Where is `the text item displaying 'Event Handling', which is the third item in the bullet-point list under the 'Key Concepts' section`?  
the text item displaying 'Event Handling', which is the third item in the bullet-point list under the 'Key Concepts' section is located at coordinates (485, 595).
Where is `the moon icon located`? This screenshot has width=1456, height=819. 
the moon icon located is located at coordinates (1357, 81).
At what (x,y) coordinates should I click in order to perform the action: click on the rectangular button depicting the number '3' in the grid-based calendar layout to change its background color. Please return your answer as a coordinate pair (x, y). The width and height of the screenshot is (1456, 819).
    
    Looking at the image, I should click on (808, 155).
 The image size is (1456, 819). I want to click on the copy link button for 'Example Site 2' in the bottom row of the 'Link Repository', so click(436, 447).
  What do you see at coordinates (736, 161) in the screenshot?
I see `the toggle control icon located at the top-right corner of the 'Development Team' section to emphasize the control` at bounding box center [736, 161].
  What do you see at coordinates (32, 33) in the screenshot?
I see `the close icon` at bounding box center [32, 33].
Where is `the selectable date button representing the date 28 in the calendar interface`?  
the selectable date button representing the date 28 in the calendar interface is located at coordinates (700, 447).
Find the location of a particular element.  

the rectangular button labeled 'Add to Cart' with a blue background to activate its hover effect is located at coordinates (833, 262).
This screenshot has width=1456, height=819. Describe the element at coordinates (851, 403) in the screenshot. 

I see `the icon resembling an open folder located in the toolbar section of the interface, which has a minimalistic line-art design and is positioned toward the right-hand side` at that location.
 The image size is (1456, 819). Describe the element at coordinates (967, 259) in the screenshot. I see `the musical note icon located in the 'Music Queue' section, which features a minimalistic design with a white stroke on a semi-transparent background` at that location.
* * * * *
Given instruction:
Pull out each line of the records above that contains the word "Where", and list those lines in their original order.

Task response:
Where is `the text item displaying 'Event Handling', which is the third item in the bullet-point list under the 'Key Concepts' section`?  
Where is `the moon icon located`? This screenshot has width=1456, height=819. 
Where is `the selectable date button representing the date 28 in the calendar interface`?  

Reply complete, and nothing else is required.